- _YOUR OBJECTIVE_
Reproduce the lines below verbatim, starting at the line that contains "Where should I click to: Click the announcements" and ending at the very last line.

- _SUPPLIED MATERIAL_
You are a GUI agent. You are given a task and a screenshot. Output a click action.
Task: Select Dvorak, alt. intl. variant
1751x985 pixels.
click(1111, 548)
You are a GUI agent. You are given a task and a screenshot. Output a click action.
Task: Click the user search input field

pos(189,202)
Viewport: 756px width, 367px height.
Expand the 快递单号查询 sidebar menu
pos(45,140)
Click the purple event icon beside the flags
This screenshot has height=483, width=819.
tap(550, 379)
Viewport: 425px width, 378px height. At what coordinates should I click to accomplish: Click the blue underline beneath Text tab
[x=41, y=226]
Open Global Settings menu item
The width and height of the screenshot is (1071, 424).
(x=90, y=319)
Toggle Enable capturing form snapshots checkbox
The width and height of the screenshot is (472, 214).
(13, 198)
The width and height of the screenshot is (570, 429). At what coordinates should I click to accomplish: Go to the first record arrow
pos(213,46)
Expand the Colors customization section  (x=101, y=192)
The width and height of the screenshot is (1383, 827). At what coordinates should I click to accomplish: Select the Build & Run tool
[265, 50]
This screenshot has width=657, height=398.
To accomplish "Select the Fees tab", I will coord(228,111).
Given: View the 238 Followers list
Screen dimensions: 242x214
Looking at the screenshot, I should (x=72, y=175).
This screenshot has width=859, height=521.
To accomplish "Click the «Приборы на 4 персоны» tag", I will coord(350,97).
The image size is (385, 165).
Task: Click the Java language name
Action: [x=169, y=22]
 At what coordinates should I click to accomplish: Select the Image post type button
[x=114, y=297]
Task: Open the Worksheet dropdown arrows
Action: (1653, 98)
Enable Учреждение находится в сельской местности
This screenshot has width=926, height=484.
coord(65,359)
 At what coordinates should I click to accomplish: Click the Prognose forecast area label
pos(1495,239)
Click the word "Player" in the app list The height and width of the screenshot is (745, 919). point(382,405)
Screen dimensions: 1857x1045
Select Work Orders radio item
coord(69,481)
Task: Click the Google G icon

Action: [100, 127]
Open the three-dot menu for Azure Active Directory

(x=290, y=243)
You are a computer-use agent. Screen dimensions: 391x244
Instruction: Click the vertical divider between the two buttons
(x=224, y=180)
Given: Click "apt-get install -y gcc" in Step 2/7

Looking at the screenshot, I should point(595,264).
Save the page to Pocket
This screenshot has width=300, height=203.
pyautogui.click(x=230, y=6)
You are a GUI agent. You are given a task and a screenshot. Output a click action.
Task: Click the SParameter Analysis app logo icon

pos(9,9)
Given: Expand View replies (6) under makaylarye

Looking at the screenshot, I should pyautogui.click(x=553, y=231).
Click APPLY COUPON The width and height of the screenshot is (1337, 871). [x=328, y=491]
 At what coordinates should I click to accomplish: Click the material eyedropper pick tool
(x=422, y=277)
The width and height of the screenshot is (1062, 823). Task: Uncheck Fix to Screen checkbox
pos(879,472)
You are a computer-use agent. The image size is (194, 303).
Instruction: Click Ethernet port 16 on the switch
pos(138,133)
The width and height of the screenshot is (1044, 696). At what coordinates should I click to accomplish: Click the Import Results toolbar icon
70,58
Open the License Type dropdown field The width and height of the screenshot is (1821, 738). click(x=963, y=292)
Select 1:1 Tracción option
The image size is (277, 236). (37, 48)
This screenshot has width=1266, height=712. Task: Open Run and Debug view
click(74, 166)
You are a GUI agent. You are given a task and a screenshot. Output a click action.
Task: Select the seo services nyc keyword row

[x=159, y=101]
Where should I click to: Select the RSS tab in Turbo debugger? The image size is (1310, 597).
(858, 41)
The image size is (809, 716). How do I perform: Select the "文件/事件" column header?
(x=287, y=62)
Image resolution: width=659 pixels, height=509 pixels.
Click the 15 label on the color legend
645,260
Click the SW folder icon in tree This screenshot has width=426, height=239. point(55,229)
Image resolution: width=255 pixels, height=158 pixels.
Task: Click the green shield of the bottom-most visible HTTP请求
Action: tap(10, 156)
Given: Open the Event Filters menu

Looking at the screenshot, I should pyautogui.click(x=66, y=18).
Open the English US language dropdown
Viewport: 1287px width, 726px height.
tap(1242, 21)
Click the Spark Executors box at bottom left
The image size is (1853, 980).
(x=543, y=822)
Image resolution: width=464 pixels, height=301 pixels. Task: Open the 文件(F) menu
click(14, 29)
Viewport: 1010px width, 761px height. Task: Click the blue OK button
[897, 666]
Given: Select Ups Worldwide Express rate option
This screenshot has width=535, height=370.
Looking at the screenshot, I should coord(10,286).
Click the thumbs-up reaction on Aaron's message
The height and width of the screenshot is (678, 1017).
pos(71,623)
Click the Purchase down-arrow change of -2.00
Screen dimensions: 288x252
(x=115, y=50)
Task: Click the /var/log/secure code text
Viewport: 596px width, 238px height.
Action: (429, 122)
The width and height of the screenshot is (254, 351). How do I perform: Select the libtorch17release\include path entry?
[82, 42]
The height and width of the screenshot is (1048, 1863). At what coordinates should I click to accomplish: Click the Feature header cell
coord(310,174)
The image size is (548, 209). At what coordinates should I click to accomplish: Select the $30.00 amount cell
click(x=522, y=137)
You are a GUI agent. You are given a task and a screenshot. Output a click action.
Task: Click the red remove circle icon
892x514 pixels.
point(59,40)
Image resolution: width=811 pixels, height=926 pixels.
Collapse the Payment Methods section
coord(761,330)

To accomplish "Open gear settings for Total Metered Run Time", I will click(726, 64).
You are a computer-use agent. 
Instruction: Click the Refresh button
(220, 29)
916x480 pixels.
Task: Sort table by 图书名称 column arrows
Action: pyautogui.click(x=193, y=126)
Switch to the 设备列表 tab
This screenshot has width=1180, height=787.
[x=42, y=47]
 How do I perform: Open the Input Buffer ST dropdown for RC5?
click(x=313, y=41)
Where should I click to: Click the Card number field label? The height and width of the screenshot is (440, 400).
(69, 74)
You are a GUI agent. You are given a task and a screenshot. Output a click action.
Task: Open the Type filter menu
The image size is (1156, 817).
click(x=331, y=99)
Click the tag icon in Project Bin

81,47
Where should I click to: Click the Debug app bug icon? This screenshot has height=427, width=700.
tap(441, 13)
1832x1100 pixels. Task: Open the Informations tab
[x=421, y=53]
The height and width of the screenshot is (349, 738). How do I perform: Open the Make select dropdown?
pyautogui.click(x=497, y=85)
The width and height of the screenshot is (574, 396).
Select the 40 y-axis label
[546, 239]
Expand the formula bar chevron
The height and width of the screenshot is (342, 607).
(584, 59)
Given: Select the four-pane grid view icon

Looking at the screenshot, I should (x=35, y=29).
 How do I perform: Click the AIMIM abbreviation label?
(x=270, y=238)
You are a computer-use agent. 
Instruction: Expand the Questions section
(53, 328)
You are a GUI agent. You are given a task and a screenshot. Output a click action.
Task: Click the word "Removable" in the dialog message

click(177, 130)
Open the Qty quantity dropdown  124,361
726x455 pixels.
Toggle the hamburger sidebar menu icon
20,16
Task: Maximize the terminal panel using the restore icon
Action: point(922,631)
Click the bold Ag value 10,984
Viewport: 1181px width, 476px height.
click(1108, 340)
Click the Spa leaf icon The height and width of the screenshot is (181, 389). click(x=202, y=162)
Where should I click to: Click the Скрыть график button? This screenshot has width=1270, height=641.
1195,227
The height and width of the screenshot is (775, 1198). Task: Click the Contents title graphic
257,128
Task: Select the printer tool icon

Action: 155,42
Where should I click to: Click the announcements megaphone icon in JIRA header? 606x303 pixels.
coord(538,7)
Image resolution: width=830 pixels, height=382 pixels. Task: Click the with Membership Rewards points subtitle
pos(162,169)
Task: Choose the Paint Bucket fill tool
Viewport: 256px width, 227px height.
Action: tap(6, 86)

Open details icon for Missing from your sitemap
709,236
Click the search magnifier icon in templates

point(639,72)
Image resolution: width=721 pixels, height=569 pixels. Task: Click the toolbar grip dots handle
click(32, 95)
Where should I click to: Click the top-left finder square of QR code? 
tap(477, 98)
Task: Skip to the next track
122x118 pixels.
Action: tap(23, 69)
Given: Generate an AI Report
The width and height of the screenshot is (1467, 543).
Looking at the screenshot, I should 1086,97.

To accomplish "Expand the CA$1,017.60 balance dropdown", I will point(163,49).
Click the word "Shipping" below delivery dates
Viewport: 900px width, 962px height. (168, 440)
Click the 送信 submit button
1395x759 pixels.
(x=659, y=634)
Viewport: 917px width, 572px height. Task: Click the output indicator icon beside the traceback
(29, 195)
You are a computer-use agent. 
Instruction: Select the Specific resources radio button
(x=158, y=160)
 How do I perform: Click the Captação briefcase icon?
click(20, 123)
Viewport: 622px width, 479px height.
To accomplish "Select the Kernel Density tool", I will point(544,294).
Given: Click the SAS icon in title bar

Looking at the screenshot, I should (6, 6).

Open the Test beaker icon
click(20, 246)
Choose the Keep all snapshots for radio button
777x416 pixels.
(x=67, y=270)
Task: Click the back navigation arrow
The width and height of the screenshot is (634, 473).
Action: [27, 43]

- _REPLY TO THE TASK_
Where should I click to: Click the announcements megaphone icon in JIRA header? 606x303 pixels.
coord(538,7)
Image resolution: width=830 pixels, height=382 pixels. Task: Click the with Membership Rewards points subtitle
pos(162,169)
Task: Choose the Paint Bucket fill tool
Viewport: 256px width, 227px height.
Action: tap(6, 86)

Open details icon for Missing from your sitemap
709,236
Click the search magnifier icon in templates

point(639,72)
Image resolution: width=721 pixels, height=569 pixels. Task: Click the toolbar grip dots handle
click(32, 95)
Where should I click to: Click the top-left finder square of QR code? 
tap(477, 98)
Task: Skip to the next track
122x118 pixels.
Action: tap(23, 69)
Given: Generate an AI Report
The width and height of the screenshot is (1467, 543).
Looking at the screenshot, I should 1086,97.

To accomplish "Expand the CA$1,017.60 balance dropdown", I will point(163,49).
Click the word "Shipping" below delivery dates
Viewport: 900px width, 962px height. (168, 440)
Click the 送信 submit button
1395x759 pixels.
(x=659, y=634)
Viewport: 917px width, 572px height. Task: Click the output indicator icon beside the traceback
(29, 195)
You are a computer-use agent. 
Instruction: Select the Specific resources radio button
(x=158, y=160)
 How do I perform: Click the Captação briefcase icon?
click(20, 123)
Viewport: 622px width, 479px height.
To accomplish "Select the Kernel Density tool", I will point(544,294).
Given: Click the SAS icon in title bar

Looking at the screenshot, I should (6, 6).

Open the Test beaker icon
click(20, 246)
Choose the Keep all snapshots for radio button
777x416 pixels.
(x=67, y=270)
Task: Click the back navigation arrow
The width and height of the screenshot is (634, 473).
Action: [27, 43]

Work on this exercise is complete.